Coastal Eats: Food in the Nicoya Peninsula

Coastal Eats: Food in the Nicoya Peninsula

November 02, 2018

fresh. local. made with love.

There's nothing like the sound of howler monkeys as you sip your morning coffee.

When travelling abroad, I get a ritualistic pang of nervousness when it comes to food. Delhi belly, Montezuma's Revenge, whatever you like to call it - its a general fear of stomach cramping (and more) caused by contamination by non-purified water sources. Were the vegetables washed in tap water? Is the ice in this drink made from purified water? As a result, I often avoid raw foods, leaving me me feeling a little veggie deprived.

One of my favourite parts about travelling to Costa Rica is that the tap water is drinkableand safe for non-natives to drink (in most parts) - making this lush green agrarian society is a haven for delicious, raw eats. Plus, it is recognized by author Dan Buettner as a "blue zone" region, where where a large number of people are living to be at least 100. He theorizes that this pattern has a lot to do with the immense supply of vitamin D from the sun, as well as a vitamin-rich local diet consisting of fresh, locally prepared whole foods.

Local foodie tips:

  • Take a visit to Nena.

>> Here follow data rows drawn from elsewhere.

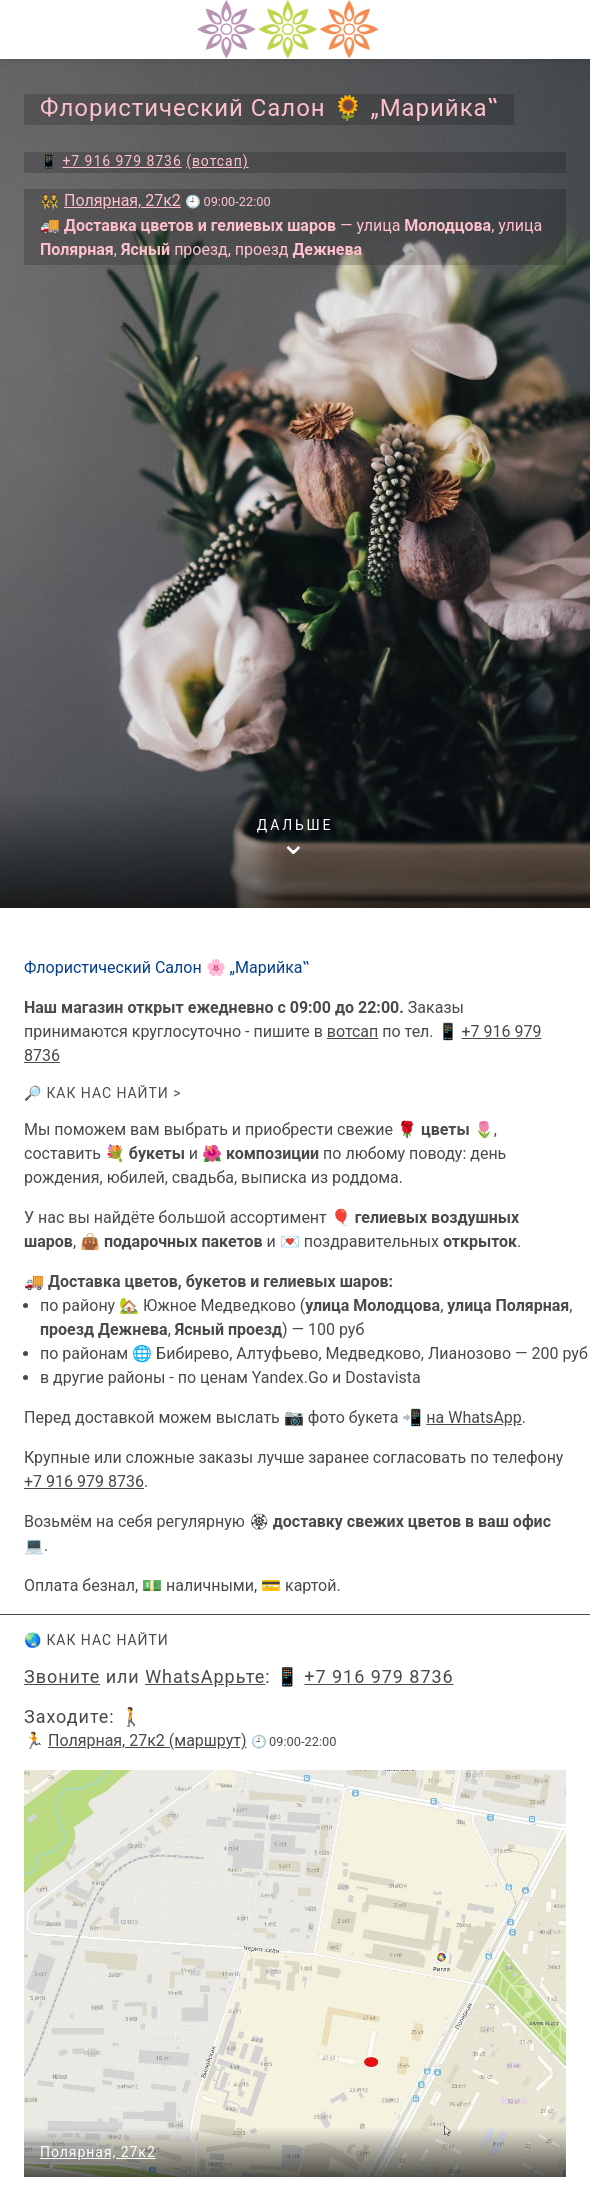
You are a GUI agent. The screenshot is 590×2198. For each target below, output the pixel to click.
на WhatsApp (474, 1417)
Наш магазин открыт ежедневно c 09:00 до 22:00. (214, 1007)
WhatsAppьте (205, 1676)
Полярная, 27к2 (98, 2152)
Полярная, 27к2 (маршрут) (147, 1740)
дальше (295, 825)
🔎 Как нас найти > (103, 1093)
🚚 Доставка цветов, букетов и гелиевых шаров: (208, 1281)
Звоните (62, 1676)
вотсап (352, 1031)
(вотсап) (217, 161)
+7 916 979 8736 (84, 1481)
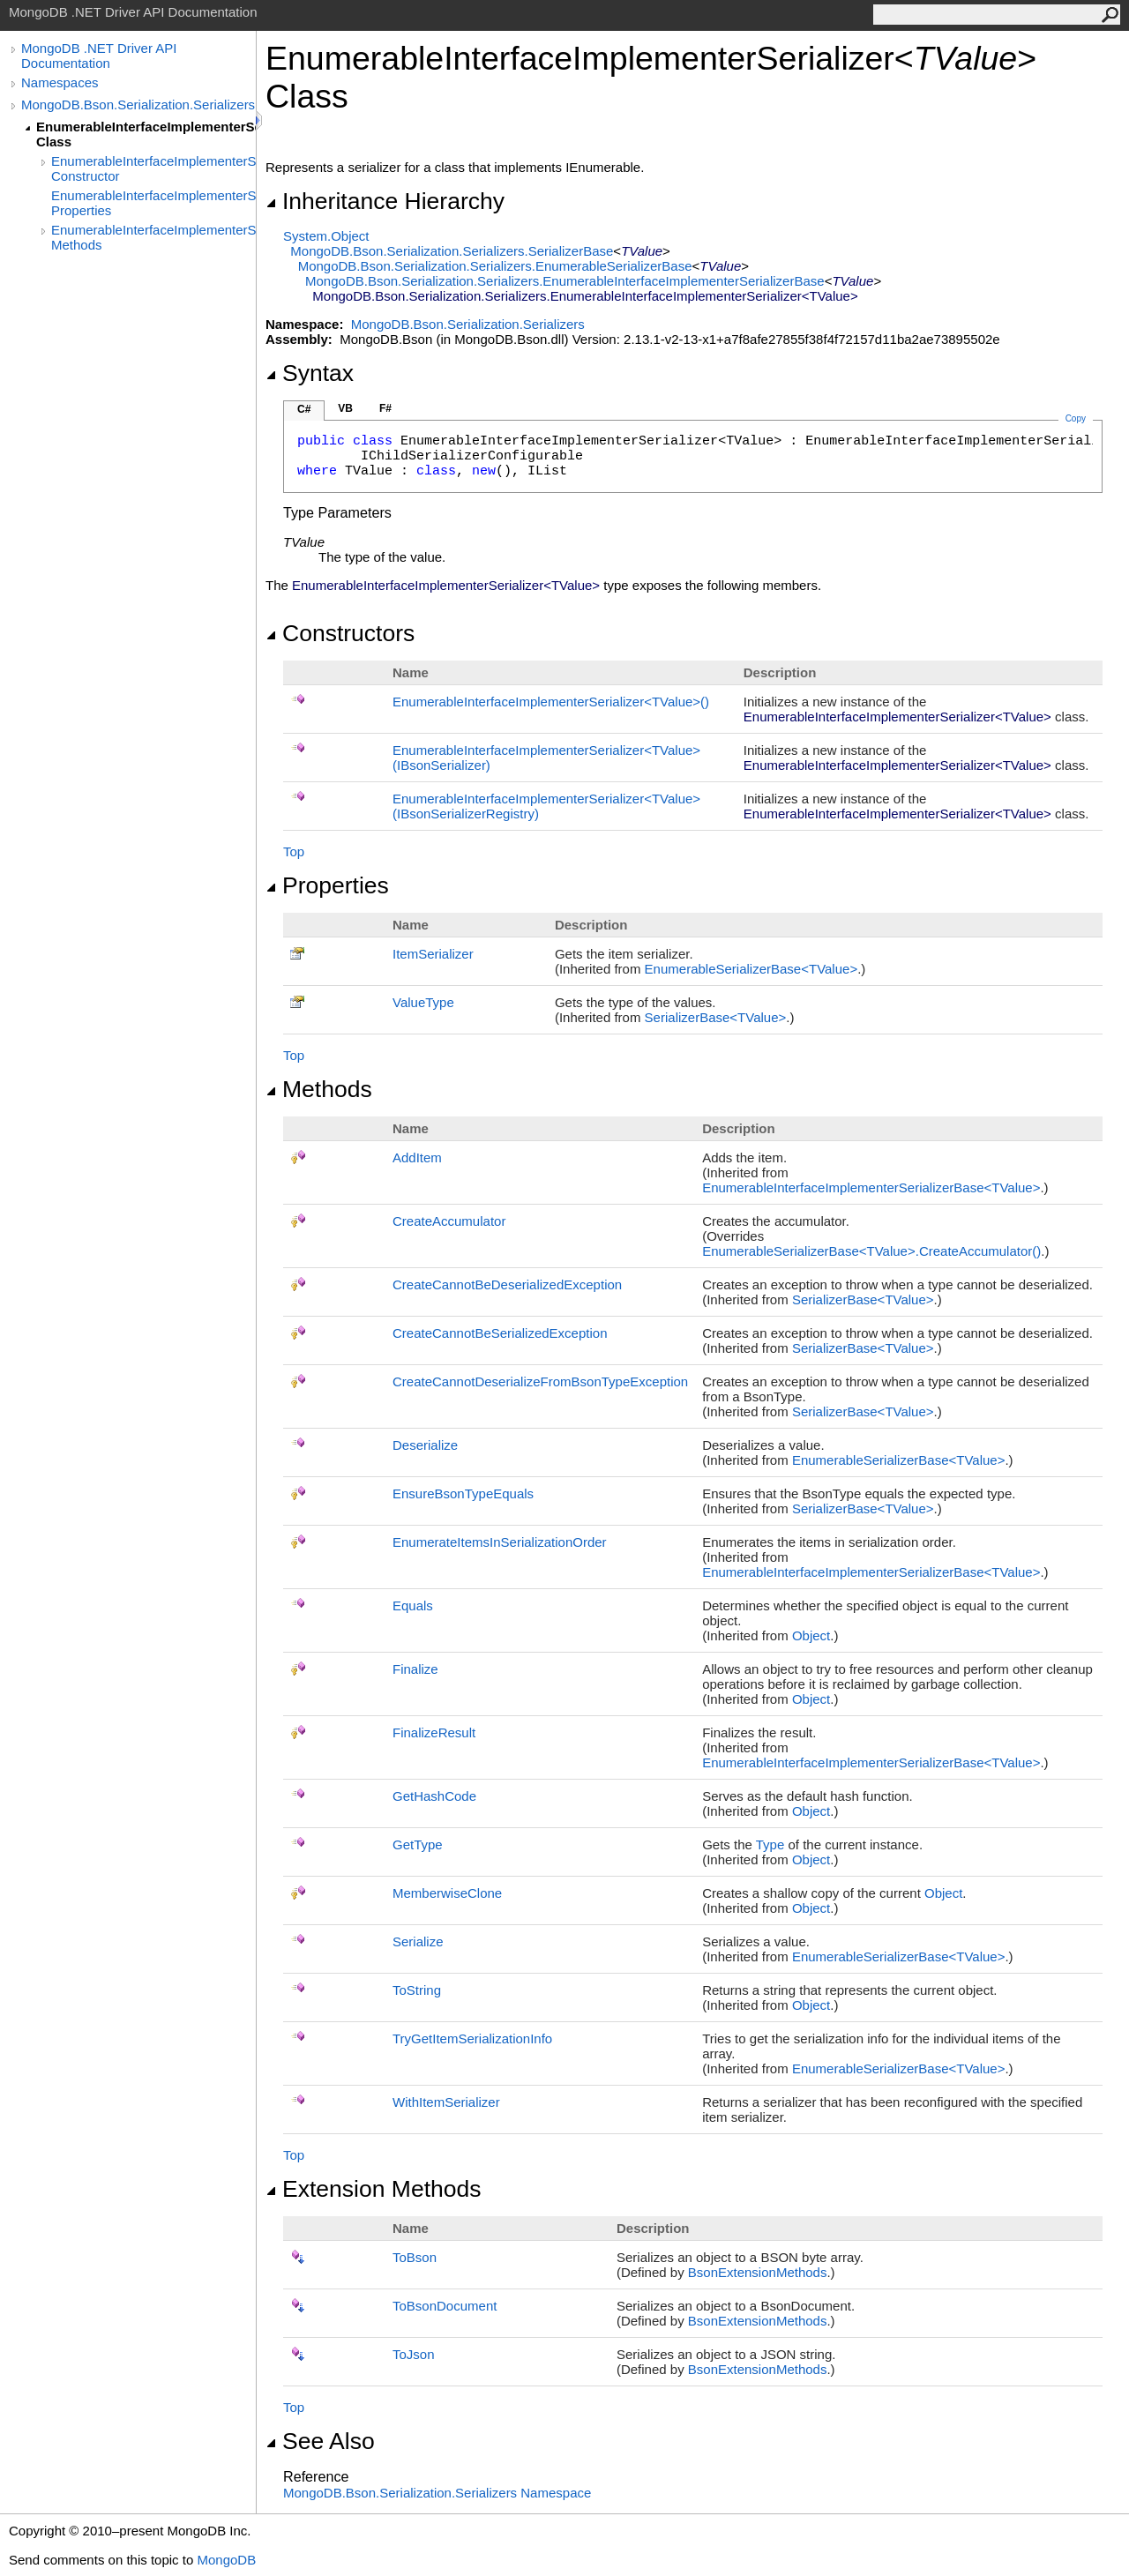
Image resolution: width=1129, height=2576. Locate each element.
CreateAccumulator (449, 1220)
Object (811, 1635)
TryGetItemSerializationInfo (472, 2038)
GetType (418, 1844)
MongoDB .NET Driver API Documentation (98, 56)
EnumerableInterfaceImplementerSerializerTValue (551, 701)
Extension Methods (373, 2189)
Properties (327, 885)
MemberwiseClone (447, 1892)
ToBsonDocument (445, 2305)
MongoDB (226, 2559)
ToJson (414, 2354)
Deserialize (425, 1444)
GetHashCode (434, 1795)
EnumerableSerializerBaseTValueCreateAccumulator (871, 1250)
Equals (413, 1605)
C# (303, 409)
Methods (318, 1089)
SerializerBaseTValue (716, 1017)
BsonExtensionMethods (757, 2272)
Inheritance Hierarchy (385, 201)
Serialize (418, 1941)
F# (385, 408)
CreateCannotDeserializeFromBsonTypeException (540, 1381)
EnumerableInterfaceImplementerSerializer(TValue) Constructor (153, 168)
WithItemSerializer (446, 2101)
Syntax (309, 373)
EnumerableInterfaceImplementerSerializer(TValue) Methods (153, 237)
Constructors (340, 633)
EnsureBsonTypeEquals (463, 1493)
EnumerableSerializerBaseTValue (751, 968)
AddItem (417, 1157)
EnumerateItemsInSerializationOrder (500, 1541)
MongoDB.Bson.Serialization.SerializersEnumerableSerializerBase (495, 265)
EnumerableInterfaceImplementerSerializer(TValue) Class (146, 134)
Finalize (415, 1668)
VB (345, 408)
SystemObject (326, 235)
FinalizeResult (434, 1732)
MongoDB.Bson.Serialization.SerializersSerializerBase (451, 250)
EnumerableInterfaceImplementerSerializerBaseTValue (871, 1187)
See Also (320, 2441)
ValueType (423, 1002)
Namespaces (60, 82)
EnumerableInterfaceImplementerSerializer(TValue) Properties (153, 203)
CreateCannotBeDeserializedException (507, 1284)
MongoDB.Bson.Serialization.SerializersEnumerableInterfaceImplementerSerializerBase (565, 280)
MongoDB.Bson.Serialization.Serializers (138, 104)
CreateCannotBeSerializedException (500, 1332)
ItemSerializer (433, 953)
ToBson (415, 2257)
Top (293, 851)
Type (770, 1844)
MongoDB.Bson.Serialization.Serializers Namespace (437, 2492)
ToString (417, 1989)
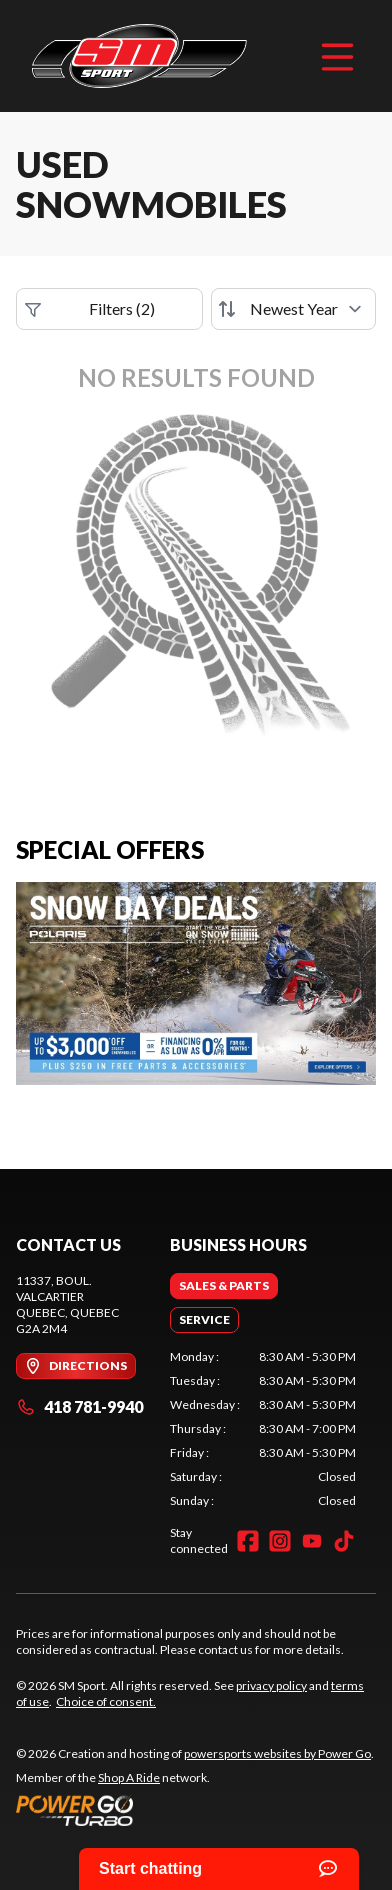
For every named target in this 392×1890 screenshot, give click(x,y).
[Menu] (337, 56)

Drive down the main road and turn in at a hand made sign saying "coco oil" and you'll get a chance to meet one of the peninsula's most notable jam and coconut oil makers in Cabuya. See how she produces it in her home, and take some home to savour. 
  • There is a local restaurant called Fusion Mar y Tierra (Sea and Land Fusion) located just before the entrance to the Cabo Blanco Nature Reserve. The owner use to be a chef at a Japanese restaurant in San Jose, so the menu offers everything from typical Costa Rican fare ("typico") to Japenese Food. We highly recommend the Cabo Blanco Roll (avocado, shrimp tempura, topped with sweet plantain).
  • Grab a fresh coconut at the entrance to the Montezuma waterfalls. We recommend grabbing one on your way out, as you might need your hands to stabilize yourself on the tricky hiking points on the way in.
  • There is an abandoned mango orchard in Cabuya village, stop by and pick a fresh mango. Depending on the season, they can be as lush as butter.
  • Try the iced cappuccino at the Cabuya Bakery and Cafe - its so good there must be ice cream in it.
  • Try the passionfruit Mojito at Banana Beach Bar in Santa Teresa - it is our favourite. We might even dub it the official #originlife drink.

Origin Travels visits this region on their Surf + Yoga + Explore Costa Rica and Costa Rica + Guatemala Explorer trips. Meals on this trip will be packed with fresh, locally sourced vegetables and with fresh, fruit-rich smoothies to accompany each meal. Vegetarian and gluten-free diets can be accommodated. Can you say, Pura vida? Even better, they will be prepared by the hand of the sincere, kind, and hilarious chef Randy - he will be one of the highlights of your trip (we promise). We'd even eat the food reserved for the animals on the on-site wildlife rescue centre.